La marginalité des exactions permettait à la réponse policière de chevaucher les deux mondes, celui de la loi et celui du désordre. La littérature et le cinéma ont su retranscrire cette « schizophrénie policière ». Mais il n’y a plus guère aujourd’hui que les séries télévisées et les romans policiers pour entretenir le mythe du policier motivé.

Tout l’intérêt du métier de policier résidait dans une certaine idée du dévouement, quel que soit le niveau hiérarchique. Seul le talent permet l’intensité, la profondeur, la densité d’une action. Malheureusement, on ne fait plus « de la police », mais « des actes de police ». La nuance est d’importance. Le lissage technique qu’a connu l’institution policière depuis plusieurs décennies a abîmé ce qui faisait la raison d’être de ce métier : l’investissement personnel et la capacité à s’émouvoir.



La sociologie policière actuelle est une caricature assez triste de celle des générations qui l’ont précédée. Si les structures opérationnelles présentent des similitudes, elles ne sont qu’apparences. Sans jamais se remettre en question, sans jamais s’interroger sur ses imperfections, l’institution n’a eu de cesse de s’inscrire dans une spirale de revendications, voire de mettre en cause des acteurs périphériques, comme la justice, pour s’exonérer de ses dysfonctionnements.

Je déplore que l’institution policière soit devenue un lieu où les aspirations individuelles des uns et des autres passent souvent avant le bien commun. On ne s’adapte plus à la mission, on adapte la mission. Les plus humbles chercheront des niches hédonistes, les mieux placés dans la hiérarchie viseront les parcours carriéristes les moins risqués et les plus rémunérateurs. Une hiérarchie d’obéissance qui exonère s’est substituée à une hiérarchie de compétence qui oblige, légitimant, par l’effet papillon, toutes les dérives revendicatives des subordonnés.



Rien ne me prédisposait à devenir policier. Dernier enfant d’une fratrie de six, j’ai connu la solitude de ces familles nombreuses qui vous font disparaître sous le poids des aînés. L’identité se façonne au gré des rêveries solitaires où le seul ami n’est bien souvent que soi-même. On développe alors son imaginaire.

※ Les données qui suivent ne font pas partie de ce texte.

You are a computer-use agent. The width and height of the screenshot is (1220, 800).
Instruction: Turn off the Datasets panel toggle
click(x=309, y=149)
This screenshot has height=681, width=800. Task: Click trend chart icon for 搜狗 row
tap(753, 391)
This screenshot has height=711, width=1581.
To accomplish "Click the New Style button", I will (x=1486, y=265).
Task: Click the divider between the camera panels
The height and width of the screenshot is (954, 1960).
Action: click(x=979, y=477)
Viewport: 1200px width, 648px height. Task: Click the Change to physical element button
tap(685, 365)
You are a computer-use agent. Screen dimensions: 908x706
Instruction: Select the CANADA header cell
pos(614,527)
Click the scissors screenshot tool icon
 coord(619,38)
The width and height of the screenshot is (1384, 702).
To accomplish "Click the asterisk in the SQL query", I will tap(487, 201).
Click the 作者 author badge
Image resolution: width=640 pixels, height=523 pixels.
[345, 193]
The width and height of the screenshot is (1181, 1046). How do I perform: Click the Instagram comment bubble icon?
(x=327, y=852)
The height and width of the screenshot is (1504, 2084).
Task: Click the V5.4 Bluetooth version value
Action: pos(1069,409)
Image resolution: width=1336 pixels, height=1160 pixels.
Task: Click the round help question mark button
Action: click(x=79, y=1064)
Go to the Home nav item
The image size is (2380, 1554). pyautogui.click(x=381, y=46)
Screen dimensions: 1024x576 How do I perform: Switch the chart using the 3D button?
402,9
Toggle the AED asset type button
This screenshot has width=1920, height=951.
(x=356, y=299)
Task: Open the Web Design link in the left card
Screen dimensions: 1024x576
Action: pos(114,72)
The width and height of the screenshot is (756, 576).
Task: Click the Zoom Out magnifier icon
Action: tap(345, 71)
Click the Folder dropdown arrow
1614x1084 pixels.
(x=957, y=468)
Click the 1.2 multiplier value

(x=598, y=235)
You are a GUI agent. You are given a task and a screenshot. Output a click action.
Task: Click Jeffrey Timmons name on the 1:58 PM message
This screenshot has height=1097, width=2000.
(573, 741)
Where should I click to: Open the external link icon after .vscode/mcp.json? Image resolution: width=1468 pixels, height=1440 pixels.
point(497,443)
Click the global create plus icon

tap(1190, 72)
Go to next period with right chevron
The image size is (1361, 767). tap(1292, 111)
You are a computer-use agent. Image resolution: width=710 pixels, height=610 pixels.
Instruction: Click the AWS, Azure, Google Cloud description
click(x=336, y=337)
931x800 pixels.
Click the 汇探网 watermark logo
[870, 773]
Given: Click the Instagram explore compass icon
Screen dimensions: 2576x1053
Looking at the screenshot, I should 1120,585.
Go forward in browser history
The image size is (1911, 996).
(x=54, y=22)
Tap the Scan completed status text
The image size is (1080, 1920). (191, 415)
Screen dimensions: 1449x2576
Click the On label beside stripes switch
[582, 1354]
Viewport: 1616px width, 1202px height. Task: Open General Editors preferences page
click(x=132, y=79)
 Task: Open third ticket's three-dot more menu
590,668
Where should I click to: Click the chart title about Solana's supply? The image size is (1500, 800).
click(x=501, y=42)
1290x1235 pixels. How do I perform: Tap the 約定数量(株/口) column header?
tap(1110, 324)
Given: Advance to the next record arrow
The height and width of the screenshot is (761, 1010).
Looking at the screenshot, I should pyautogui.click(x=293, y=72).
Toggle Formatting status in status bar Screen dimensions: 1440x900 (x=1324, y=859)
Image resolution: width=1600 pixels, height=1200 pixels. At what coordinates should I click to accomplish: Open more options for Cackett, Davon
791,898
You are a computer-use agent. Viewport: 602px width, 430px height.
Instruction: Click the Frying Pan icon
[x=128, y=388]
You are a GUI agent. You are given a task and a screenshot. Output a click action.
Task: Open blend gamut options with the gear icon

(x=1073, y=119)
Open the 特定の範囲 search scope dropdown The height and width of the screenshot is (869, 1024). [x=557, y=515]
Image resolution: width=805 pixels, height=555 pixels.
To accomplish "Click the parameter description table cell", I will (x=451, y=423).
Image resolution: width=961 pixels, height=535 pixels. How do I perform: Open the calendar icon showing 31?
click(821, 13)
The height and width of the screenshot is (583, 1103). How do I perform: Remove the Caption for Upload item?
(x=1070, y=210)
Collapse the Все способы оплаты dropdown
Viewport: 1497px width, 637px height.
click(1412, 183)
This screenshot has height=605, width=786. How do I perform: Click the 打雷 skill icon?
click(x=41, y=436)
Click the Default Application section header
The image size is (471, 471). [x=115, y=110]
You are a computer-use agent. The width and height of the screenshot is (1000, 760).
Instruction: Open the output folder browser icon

Je ne voulais pas gagner ma vie, mais réussir ma vie. Est-ce le hasard, l’influence de lectures, d’œuvres cinématographiques qui m’ont fait passer le concours d’inspecteur de police ? Je ne pourrais le dire. La conjonction de toutes sortes de petits faits a certainement contribué à ce choix improbable. Certains événements ont, peut-être, cristallisé cette vocation, sans que j’en sois vraiment conscient. Je pressentais cependant, de façon confuse, que les faits divers étaient bien souvent des faits déterminants. Il me semblait que le métier de policier présentait ce rare privilège de toucher à l’intime et impliquait un quotidien hors du commun, une aventure de l’instant, une vraie intensité.